▸ **WRITTEN EXERCISE**: Could you swap "shield icon" for "lock icon" in the records below and give all of them back otherwise unchanged?
┌──
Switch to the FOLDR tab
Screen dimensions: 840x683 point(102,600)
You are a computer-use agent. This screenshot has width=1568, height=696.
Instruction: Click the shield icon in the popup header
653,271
└──
▸ **SOLUTION TO THE PROBLEM**:
Switch to the FOLDR tab
Screen dimensions: 840x683 point(102,600)
You are a computer-use agent. This screenshot has width=1568, height=696.
Instruction: Click the lock icon in the popup header
653,271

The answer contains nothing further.